Rabu, 13 September 2017

Politik Ras dan Capres Tunggal Singapura


Politik Ras dan Capres Tunggal Singapura 
Halimah Yacob bakal menjadi presiden perempuan pertama Singapura yang berasal dari etnis Melayu. (Reuters/Edgar Su)



Jakarta, CB -- Warga Singapura sedianya dijadwalkan untuk berpartisipasi dalam pemilihan umum untuk memilih presiden, akhir pekan depan. Namun, mereka kini tidak lagi mempunyai kesempatan karena hanya ada satu kandidat yang memenuhi kualifikasi.

Mantan Anggota Parlemen Halimah Yacob langsung memenangkan pemilu setelah bakal calon presiden lainnya gugur karena terjegal peraturan baru.

"Saya hanya bisa bilang saya berjanji akan melakukan yang terbaik yang saya bisa untuk melayani warga Singapura dan hal itu tidak akan berubah baik ada maupun tidak ada pemilu," ujar Halimah kepada wartawan, Senin kemarin (10/9).

Menurut CNN, Halimah bakal jadi presiden pertama Singapura dan itu semestinya menjadi momen yang bisa dirayakan. Namun, hal tersebut justru diperdebatkan karena berbagai alasan dan tampak tak sejalan dengan reputasi Singapura sebagai negara yang teknokratis dan efisien.

Meski jabatan presiden di Singapura hanya bersifat seremonial, pengembannya bisa memveto beberapa keputusan pemerintah seperti masalah keuangan yang menyentuh cadangan negara atau penunjukkan pejabat penting di layanan publik.

"Pihak diuntungkan dalam pemilu presiden yang sudah dapat dipastikan ini adalah Halimah Yacob dan timnya, serta oposisi Singapura, yang kini mempunyai bekal serangan baru terhadap PAP (Partai Aksi Rakyat). Seisi Singapura terkena dampaknya," kata Sudhir Vadaketh, pengamat Singapura.

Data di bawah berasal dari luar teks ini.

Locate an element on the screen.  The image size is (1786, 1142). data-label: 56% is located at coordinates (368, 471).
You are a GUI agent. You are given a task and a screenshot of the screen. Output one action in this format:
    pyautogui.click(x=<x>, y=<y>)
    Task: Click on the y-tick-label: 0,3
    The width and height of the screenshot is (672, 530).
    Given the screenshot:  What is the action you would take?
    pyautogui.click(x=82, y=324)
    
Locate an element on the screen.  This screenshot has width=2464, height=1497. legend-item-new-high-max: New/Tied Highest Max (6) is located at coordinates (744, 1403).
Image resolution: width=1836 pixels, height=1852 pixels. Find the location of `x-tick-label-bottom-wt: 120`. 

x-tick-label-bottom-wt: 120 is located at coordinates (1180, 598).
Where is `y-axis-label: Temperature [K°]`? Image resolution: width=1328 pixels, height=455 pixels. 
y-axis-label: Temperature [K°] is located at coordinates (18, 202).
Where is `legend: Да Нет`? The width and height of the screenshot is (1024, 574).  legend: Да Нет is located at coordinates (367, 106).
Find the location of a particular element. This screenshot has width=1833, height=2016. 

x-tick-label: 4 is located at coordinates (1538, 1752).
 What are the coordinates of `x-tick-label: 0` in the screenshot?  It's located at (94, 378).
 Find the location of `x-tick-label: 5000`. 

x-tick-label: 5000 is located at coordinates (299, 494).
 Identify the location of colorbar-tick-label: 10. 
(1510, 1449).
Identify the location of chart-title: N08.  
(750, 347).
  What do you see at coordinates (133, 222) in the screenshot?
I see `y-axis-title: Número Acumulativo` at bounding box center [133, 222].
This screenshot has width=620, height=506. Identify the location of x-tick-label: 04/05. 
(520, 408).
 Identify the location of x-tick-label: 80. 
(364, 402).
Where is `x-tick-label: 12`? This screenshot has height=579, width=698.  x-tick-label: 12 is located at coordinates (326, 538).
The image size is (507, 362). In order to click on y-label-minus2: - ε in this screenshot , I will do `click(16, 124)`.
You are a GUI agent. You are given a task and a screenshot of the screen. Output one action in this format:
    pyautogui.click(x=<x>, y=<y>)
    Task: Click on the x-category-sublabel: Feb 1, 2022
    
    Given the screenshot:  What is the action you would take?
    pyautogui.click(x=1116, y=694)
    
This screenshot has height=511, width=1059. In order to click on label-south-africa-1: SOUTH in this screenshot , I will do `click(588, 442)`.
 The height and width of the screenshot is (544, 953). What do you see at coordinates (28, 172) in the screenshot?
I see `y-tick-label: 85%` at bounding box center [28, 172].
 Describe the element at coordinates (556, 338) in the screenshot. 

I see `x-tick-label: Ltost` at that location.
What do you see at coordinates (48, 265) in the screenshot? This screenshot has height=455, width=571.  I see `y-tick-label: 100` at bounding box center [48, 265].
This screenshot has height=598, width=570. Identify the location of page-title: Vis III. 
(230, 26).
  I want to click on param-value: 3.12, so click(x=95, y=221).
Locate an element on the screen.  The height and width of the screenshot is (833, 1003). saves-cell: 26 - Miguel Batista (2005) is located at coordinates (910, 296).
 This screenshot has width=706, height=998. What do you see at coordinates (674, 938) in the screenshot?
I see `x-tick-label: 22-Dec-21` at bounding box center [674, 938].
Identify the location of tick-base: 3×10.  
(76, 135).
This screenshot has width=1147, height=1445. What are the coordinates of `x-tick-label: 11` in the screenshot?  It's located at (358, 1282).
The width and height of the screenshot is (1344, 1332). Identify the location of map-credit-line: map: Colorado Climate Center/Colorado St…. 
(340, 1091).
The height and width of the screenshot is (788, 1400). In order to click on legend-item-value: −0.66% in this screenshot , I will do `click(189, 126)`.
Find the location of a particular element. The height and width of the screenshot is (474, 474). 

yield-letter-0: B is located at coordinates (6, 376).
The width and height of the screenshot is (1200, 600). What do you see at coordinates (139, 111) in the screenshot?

Halimah sempat menjadi pendukung loyal PAP yang kini berkuasa dan mendominasi dunia politik Singapura. Baru belakangan ini Halimah tak lagi mendukung partai tersebut.

"Semua warga Singapura tidak senang karena meritokrasi dan keadilan elektoral, nilai-nilai utama Singapura, telah dikikis untuk memenuhi tujuan politik."

Politik Ras

Dalam pemilu ini, untuk pertama kalinya, kandidat yang bisa menjadi presiden Singapura hanya boleh dipilih dari satu kelompok ras: Melayu.

Kebijakan seperti ini bisa berakibat perpecahan jika diterapkan di negara lain, tapi representasi lebih baik dari ketiga ras utama di Singapura menjadi lebih penting kali ini.

"Ini menunjukkan kami tidak hanya bicara soal multi-rasialisme, tapi kami bicara tentang ini dalam konteks meritokrasi atau kesempatan untuk semua orang, dan kami benar-benar melakukannya," kata Halimah kepada Straits Times sebelum menyatakan maju sebagai capres.

Peraturan baru itu juga menetapkan kriteria lebih ketat pada latar belakang para kandidat. Misalnya, mereka yang berasal dari sektor swasta diwajibkan menjabat sebagai eksekutif utama sebuah perusahaan dengan setidaknya US$370 juta saham ekuitas.

Kedua bakal calon Melayu lainnya, pengusaha Salleh Marican dan Farid Khan, gagal mendapatkan sertifikat kelaikan dari Komisi Pemilu Presiden karena alasan itu, meski komisi sebenarnya bisa menggunakan diskresi untuk memungkinkan mereka tetap maju.

Para pengkritik menuding peraturan baru itu adalah cara pemerintah untuk mengatur pemilu dan mencegah oposisi untuk mencalonkan diri.

Pada Agustus, pengadilan banding Singapura menolak gugatan terhadap sistem baru oleh Tan Cheng Bock, anggota partai penguasa yang membelot menjadi pengkritik. Tan kalah tipis dalam pemilu sebelumnya pada 2011 lalu oleh Tony Tan, mantan wakil perdana menteri.

Populasi Singapura terdiri dari 74 persen etnis China, 13 persen Melayu, 9 persen India dan 3,2 persen ras lainnya.